Top of DATA IN THIS EXERCISE
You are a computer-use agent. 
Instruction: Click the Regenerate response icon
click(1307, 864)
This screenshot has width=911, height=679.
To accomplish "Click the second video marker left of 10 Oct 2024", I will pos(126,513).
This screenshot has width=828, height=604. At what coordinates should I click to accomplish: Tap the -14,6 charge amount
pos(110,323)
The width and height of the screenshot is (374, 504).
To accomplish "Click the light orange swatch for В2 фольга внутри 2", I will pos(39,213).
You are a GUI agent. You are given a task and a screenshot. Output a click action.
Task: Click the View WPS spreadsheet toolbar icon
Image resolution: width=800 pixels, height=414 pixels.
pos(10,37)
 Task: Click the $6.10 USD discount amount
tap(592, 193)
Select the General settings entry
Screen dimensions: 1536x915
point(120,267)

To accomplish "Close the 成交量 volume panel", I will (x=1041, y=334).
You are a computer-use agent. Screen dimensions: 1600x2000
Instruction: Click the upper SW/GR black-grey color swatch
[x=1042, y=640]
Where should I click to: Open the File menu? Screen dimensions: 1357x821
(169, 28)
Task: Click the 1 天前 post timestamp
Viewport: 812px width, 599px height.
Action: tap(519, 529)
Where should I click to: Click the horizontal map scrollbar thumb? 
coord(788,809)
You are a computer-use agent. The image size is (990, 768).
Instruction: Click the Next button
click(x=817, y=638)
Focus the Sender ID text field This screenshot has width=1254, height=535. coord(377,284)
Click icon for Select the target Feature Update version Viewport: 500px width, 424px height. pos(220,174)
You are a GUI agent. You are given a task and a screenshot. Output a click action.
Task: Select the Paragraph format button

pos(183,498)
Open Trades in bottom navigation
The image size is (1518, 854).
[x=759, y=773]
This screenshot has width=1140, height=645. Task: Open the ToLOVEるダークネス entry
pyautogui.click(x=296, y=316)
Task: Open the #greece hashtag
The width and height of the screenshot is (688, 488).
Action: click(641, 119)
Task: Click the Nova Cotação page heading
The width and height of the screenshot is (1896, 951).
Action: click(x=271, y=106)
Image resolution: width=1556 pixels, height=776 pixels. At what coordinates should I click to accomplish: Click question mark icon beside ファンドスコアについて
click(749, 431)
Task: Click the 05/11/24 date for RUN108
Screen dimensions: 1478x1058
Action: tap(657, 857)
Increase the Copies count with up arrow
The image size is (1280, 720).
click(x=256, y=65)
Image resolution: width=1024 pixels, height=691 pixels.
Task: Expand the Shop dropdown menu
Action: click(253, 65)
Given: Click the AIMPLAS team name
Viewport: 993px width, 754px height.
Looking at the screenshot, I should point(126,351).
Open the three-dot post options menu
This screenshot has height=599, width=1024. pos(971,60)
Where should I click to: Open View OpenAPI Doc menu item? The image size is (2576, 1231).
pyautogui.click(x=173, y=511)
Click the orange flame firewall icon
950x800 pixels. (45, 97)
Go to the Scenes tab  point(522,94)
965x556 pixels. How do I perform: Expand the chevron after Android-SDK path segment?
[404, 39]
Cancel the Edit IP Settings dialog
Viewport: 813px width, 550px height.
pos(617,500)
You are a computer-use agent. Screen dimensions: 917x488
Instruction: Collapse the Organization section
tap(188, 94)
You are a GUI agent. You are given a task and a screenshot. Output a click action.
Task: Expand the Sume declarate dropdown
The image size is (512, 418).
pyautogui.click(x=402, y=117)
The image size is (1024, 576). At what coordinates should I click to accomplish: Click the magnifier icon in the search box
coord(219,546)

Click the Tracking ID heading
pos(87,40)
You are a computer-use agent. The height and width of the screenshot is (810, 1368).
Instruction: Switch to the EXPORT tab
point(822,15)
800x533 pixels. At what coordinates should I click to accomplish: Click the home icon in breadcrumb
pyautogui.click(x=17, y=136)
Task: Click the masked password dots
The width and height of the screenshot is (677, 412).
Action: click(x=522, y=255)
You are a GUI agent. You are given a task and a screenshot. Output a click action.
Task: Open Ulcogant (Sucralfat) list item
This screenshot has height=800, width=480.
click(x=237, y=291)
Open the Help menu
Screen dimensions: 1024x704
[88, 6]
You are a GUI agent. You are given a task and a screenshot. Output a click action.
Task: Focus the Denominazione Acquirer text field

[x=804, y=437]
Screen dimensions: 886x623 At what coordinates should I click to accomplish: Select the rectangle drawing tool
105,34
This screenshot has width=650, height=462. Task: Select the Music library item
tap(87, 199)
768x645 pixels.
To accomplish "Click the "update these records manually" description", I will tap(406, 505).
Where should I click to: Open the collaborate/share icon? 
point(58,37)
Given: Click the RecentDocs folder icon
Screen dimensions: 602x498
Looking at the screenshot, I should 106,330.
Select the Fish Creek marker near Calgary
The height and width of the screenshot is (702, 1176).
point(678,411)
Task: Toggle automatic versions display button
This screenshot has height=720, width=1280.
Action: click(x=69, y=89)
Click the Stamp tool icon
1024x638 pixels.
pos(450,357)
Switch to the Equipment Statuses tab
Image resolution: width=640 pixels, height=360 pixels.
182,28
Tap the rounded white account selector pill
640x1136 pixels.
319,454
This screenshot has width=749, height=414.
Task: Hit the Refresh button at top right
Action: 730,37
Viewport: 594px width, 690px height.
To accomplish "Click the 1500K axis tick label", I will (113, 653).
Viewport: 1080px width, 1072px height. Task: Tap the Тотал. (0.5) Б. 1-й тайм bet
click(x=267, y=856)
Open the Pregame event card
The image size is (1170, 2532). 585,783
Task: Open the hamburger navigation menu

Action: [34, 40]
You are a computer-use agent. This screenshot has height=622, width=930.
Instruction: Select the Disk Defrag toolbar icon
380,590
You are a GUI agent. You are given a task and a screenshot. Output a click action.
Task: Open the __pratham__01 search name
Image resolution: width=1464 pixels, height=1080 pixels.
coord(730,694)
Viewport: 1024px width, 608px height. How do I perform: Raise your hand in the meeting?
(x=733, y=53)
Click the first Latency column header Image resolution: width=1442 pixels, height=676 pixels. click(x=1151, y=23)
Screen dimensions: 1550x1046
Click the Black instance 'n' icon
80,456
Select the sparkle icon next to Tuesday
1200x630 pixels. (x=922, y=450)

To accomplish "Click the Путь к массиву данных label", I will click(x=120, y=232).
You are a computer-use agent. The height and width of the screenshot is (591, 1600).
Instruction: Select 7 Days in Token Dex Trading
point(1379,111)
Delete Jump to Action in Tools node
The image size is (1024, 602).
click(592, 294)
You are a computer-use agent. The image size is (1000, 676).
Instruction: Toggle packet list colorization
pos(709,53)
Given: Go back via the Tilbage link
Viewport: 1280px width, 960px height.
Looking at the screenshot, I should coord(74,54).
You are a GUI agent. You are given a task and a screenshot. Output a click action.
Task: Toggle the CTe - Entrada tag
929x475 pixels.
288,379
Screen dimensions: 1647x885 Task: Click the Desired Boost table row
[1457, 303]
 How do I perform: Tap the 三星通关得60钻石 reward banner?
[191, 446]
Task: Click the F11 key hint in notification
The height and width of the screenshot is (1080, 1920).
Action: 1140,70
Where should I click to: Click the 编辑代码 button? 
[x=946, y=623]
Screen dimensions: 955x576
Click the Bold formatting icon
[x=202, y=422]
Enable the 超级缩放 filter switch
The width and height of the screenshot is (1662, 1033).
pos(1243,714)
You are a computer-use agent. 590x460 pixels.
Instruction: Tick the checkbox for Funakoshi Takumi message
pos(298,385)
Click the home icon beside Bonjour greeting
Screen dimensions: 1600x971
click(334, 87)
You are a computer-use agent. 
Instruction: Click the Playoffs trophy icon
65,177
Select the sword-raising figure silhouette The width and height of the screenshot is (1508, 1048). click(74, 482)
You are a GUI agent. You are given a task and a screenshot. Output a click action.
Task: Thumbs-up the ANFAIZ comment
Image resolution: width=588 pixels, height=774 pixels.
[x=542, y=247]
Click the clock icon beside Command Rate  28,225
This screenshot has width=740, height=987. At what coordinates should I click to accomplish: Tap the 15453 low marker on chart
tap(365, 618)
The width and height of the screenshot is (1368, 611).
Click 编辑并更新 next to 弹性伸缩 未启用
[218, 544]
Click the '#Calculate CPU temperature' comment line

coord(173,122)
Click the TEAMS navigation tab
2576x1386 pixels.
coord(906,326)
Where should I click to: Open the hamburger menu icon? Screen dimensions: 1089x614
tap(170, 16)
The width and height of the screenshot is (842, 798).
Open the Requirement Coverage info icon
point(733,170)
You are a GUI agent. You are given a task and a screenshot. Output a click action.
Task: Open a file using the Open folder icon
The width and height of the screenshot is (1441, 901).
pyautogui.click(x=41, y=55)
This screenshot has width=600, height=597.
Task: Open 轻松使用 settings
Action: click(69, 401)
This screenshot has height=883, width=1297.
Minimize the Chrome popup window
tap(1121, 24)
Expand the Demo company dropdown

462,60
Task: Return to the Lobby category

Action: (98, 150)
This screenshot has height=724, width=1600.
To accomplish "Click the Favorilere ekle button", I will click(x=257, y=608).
Bottom of DATA IN THIS EXERCISE
WORK REQUEST: Whenever the string "label" shows up in a line of the entries, copy that line.

EXERCISE RESULT:
To accomplish "Click the 1500K axis tick label", I will (113, 653).
To accomplish "Click the Путь к массиву данных label", I will click(x=120, y=232).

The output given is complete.